I recently turned (gulp!) forty. Something about those milestone birthstone birthdays encourages reflection.
So I found myself thinking back to my thirtieth birthday…
Ten years ago, I awoke with the determination to learn to run a mile. My first efforts were pitiful, as I barely managed to cover a quarter of my goal. But it felt good to try, like I was giving aging the finger. My birthday gift that year was an assortment of running clothes to aid in my new goal.
Later that evening, I enjoyed a birthday dinner with my then-husband. I was completely in love and completely unaware of the duplicitous life he was leading. Ten years ago, I was finally feeling competent at my job and happy with my position teaching gifted and accelerated math.
At thirty, I reflected back on my twenties, to getting married, moving across the country and starting my career. My twenties had been a time of growth and change; and at thirty, I felt like I had arrived. I felt like I had done my evolving and that I could, with relative certainty, envision how I would be going forward.
And now at forty, I look back at the changes I’ve made over the last decade and it makes my head spin. Far from my expectations of my personal evolution slowing, my thirties were a time of incredible – and incredibly challenging – change.
That first quarter-mile run morphed into a completed marathon a few years later. That fabrication of a husband simultaneously destroyed me and resurrected me. After a few years of navigating a new system, I found myself back in an accelerated math teaching position.
My thirties were a period of destruction and rebuilding. Of losing one love and finding an even better one. Of impossible goals and painful journeys.
I hardly relate to the woman I was at thirty. She almost seems like a former friend. Her name has changed, her outlook is different and even the results of personality inventories have morphed. The changes have been so drastic and so complete, it’s difficult to comprehend.
And now at forty, I feel like I have arrived. Like my period of growth and change is over and now, with relative certainty, I can envision how I will be going forward.
Even though I can be almost guaranteed that I will feel the same way a decade from now.

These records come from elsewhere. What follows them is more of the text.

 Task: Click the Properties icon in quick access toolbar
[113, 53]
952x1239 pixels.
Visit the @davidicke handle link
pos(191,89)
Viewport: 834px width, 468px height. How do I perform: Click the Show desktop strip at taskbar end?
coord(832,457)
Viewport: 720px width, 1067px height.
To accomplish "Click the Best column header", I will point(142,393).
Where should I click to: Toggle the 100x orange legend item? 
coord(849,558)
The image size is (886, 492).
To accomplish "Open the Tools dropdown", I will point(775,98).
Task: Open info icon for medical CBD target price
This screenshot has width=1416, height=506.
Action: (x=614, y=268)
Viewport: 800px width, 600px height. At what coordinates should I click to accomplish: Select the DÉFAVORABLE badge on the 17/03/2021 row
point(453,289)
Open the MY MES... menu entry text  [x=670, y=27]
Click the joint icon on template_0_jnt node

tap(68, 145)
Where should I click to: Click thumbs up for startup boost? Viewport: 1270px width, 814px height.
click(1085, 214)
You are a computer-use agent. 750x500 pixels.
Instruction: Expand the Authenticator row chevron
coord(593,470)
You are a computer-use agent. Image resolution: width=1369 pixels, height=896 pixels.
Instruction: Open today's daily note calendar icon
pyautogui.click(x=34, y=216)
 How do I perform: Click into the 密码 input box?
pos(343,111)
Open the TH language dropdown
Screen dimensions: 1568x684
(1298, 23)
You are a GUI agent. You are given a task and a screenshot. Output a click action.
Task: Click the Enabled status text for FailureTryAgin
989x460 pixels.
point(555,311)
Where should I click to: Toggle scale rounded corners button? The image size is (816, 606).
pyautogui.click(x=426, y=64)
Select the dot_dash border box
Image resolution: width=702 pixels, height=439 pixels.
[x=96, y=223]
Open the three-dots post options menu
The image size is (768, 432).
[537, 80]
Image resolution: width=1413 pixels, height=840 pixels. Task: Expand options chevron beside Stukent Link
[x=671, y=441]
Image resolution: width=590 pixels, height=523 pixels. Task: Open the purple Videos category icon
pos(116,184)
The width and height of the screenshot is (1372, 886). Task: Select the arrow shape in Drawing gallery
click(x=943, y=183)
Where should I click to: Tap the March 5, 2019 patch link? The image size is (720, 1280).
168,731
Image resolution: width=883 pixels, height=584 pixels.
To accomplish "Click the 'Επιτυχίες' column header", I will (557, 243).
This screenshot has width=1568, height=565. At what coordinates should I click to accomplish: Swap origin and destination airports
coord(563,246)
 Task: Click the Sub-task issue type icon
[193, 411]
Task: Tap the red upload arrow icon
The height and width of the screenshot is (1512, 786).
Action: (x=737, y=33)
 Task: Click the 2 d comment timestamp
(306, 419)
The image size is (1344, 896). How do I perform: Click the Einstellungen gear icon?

In fact, research has shown that people inevitably underestimate how much they will change even into their eighties, continually expressing that now they have become truly the person they were meant to be.
It’s easy to look back and see the evolution, but it’s difficult to imagine that transformation continuing forward.
When we try to envision our futures, we rely heavily on our pasts and our present. It’s as though we’re trying to create a new painting using scraps of the old canvas. We can imagine some change, but we struggle to accept that everything could end up different than it is today.
On the one hand, it’s scary to think that we are always evolving, always becoming. That any feeling of “making it” will always be fleeting. Yet the realization is also exciting. Our futures may be unknown, but they are also unbound.
I just hope that my next decade has a little less drama than the previous one…
I wish there was a “love” button, not just a “like” button! Very nice post—thank you!
Big changes have always marked my life through all my decades.
The better years were different in my big personal growth. The hard times came after any years my personal growth lagged.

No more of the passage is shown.